EXERCISE:
Give the number of lines below that hold "Select", and only that.

DATA FOR THE TASK:
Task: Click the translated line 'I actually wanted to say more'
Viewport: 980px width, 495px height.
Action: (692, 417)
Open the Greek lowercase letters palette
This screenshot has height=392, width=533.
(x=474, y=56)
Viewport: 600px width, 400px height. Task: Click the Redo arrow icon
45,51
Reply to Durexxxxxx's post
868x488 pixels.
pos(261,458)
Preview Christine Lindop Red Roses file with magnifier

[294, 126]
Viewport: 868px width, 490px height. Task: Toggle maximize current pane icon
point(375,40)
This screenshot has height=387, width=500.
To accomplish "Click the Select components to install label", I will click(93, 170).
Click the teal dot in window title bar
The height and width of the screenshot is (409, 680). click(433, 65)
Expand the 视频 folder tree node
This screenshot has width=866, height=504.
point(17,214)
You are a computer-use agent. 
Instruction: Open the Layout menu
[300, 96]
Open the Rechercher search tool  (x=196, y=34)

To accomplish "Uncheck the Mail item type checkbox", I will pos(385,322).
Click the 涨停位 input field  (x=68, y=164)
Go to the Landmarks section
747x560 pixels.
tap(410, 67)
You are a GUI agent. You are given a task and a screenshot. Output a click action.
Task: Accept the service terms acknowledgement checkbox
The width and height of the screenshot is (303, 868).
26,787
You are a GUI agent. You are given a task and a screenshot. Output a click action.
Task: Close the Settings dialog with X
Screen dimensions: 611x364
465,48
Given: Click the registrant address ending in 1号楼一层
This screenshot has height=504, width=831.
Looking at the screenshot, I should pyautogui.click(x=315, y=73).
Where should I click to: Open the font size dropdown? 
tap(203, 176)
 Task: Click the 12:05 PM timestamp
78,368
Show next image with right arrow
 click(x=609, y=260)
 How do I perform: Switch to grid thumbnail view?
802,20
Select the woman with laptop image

EXERCISE OUTPUT:
2